Simone Leuenberger - 
Collaboratrice scientifique, Agile

Le pouvoir de mots: l’exemple de «malgré»

«Indépendant-e malgré son handicap» ou «aux études malgré son handicap». J’entends sans arrêt ce genre de phrase. Mais pourquoi donc dire «malgré un handicap»? Malgré qui ou malgré quoi? Le handicap? Et dans quel but? Ce «malgré» n’induit-il pas une attitude défensive à l’égard du handicap – et donc finalement aussi à l’égard des personnes handicapées?

Quand je prononce le mot «malgré», mon cœur se serre. Je ne suis plus libre. Je sens de la contestation monter en moi, un sentiment de révolte. Qui semble inapaisable. Une lutte perpétuelle contre moi-même.

Le mot «malgré» est régulièrement utilisé en lien avec le handicap. Mais on l’entend également souvent lorsqu’il est question des enfants. Comme pour dire «vacances malgré les enfants» ou «gagner sa vie malgré les enfants». Là aussi, on fait référence à un obstacle qu’il faut surmonter. Si avant il s’agissait du handicap, maintenant il s’agit des enfants. Sérieusement?

Rébellion versus repli sur soi

Certes, vivre avec un handicap et vivre avec des enfants pose quelques défis supplémentaires. Comment les affronter? Avec la révolte au ventre? En se repliant sur soi-même ou en faisant preuve de résilience? La dernière solution est certainement la meilleure. Mais la révolte est parfois nécessaire. Non pas contre notre handicap ou nos enfants, mais bel et bien contre la société et notre environnement qui ne sont pas faits pour nous, qui nous excluent au lieu de nous inclure.

Pour exprimer cette révolte, nous devons éliminer le mot «malgré» de notre vocabulaire dans le contexte sus-mentionné, et le remplacer par «avec»

«indépendant-e avec handicap», «aux études avec handicap», «vacances avec enfants», «gagner sa vie avec enfants». Qu’en pensez-vous? Pour moi, ça sonne définitivement mieux.
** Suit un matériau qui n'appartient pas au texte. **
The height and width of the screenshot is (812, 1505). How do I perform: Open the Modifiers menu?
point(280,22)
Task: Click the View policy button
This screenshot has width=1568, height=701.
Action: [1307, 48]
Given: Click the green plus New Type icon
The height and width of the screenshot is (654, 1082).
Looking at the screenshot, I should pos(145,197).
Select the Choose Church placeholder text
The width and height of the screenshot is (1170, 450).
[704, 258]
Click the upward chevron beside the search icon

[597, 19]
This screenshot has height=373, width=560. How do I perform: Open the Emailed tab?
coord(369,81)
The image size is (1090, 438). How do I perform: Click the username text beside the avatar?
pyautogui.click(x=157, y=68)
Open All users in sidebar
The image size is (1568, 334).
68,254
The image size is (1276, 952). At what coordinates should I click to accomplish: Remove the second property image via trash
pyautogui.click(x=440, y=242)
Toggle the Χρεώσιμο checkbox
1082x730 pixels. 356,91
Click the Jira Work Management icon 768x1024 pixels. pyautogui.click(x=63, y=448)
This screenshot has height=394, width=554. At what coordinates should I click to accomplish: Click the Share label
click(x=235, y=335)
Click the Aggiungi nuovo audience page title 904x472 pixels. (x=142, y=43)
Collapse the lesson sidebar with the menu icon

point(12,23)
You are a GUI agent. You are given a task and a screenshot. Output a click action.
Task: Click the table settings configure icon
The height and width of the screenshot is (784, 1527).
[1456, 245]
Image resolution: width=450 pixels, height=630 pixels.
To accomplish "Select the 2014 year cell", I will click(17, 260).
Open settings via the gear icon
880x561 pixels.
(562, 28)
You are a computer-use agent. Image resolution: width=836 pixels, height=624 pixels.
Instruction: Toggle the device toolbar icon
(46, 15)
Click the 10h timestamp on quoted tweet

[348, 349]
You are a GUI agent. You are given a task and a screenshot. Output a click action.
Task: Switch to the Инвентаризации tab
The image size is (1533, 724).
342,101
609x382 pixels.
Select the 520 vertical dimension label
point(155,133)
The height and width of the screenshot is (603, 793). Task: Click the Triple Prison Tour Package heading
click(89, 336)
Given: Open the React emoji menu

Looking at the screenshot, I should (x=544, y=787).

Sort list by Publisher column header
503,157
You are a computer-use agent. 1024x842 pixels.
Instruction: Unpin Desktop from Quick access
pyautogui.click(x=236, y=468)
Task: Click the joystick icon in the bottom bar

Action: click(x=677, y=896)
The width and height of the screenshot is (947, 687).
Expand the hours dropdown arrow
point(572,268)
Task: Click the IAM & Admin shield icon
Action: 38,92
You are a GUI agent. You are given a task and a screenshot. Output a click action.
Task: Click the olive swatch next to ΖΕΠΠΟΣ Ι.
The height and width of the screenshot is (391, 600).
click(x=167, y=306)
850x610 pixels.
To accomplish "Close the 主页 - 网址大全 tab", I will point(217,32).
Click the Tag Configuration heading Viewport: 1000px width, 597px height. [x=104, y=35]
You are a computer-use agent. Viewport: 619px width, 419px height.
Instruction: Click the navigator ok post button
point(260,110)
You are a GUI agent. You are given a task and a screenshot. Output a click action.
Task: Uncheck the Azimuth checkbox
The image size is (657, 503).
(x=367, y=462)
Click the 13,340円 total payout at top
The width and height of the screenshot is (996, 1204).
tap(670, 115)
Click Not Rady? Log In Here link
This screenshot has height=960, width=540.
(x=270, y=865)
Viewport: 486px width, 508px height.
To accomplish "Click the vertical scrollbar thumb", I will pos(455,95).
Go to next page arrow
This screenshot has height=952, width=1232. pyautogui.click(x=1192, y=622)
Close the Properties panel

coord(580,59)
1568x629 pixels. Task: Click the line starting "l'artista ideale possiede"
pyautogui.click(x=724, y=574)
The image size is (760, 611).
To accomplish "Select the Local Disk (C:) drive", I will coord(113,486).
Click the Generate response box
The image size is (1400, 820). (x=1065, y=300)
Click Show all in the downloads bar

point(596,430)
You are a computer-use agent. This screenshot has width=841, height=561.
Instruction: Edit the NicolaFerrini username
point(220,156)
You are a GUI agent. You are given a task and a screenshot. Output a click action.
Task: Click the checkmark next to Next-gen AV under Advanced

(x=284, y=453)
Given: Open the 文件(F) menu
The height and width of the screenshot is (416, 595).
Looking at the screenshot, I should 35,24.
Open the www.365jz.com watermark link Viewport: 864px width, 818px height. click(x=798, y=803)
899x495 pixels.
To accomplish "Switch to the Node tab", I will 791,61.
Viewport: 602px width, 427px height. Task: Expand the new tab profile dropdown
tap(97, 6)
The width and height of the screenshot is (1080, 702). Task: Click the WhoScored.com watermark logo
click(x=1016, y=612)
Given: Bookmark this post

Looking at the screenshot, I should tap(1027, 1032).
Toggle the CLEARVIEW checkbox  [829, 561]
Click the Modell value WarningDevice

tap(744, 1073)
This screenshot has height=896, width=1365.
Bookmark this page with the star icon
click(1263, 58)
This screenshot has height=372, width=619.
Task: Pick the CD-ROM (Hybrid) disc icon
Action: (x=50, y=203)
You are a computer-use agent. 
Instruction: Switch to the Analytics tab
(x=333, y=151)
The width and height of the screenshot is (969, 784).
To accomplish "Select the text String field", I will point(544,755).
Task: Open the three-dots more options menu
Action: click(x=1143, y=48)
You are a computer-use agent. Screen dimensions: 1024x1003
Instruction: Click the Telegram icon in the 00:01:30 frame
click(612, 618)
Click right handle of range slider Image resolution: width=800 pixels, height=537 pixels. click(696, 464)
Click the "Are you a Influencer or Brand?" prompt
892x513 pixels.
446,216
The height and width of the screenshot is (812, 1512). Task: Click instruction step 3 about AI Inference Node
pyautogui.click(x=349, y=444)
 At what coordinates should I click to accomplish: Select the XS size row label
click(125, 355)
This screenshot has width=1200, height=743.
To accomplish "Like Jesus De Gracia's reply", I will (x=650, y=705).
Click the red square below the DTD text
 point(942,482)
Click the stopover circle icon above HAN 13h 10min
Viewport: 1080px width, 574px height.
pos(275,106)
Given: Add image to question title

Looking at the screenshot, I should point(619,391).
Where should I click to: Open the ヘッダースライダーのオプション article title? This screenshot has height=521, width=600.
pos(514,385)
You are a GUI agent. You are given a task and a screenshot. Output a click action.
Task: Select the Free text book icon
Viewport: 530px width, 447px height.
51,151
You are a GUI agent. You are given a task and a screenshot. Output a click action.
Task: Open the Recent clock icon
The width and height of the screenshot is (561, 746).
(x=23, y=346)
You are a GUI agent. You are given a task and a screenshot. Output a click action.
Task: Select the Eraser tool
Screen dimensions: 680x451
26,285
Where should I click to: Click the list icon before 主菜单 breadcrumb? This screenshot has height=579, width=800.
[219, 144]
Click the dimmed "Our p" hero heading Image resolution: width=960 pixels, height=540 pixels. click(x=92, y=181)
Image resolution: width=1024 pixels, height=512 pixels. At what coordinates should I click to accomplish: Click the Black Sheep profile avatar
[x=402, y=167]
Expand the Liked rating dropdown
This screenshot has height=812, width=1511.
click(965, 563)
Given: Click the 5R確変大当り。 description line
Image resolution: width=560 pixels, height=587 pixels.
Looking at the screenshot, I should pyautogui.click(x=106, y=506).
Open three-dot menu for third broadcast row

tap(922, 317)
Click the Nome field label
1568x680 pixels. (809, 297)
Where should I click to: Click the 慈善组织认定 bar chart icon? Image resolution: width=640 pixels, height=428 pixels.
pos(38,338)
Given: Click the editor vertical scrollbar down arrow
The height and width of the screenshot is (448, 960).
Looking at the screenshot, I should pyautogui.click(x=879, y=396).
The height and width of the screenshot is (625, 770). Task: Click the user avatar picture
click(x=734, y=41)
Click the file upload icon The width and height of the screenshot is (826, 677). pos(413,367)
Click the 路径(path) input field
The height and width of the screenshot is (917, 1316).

En remplaçant le mot «malgré» par «avec», le handicap et les enfants trouvent tout simplement leur place et font ainsi partie de l’identité d’une personne.

Le handicap, une tare

Et c’est précisément dans l’identité que nous, les personnes en situation de handicap, accusons un énorme déficit. Selon l’Office fédéral de la statistique, 20% de la population suisse vit avec un handicap, soit une personne sur cinq. Faites une rapide analyse de votre entourage: 1, 2, 3, 4, personne handicapée. 1, 2, 3, 4, personne handicapée. On peut se demander si ce chiffre est correct, car il ne correspond même pas à mon entourage à moi, qui compte pourtant un nombre supérieur à la moyenne de personnes avec handicap. Alors, où est le problème? Dans l’identification! Bon nombre de personnes avec handicap ne se reconnaissent pas en tant que telles et se taisent. Et pourquoi donc?

Le handicap est encore considéré comme une défaillance. On ne trouve pratiquement aucun reportage dans les médias sur le thème du handicap sans l’expression rebutante «souffre de…». Or, qui aime souffrir? Il est donc préférable de minimiser le handicap, de le nier, de le cacher, ou de le compenser. Où cela nous mène-t-il? Nulle part! Si nous-mêmes, nous refusons de nous considérer comme handicapé-es, alors personne ne peut s’allier à nous. Mais sans allié-es, nous ne parviendrons pas à créer une société inclusive. Une société où chacun-e a sa place, où personne n’est juste toléré-e, voire exclu-e.

Nous, les personnes avec handicap, avons besoin d’une identification inconditionnelle à notre handicap − d’opérer un véritable coming out! Pour pouvoir enfin passer du rebutant «malgré» à l’évident «avec»!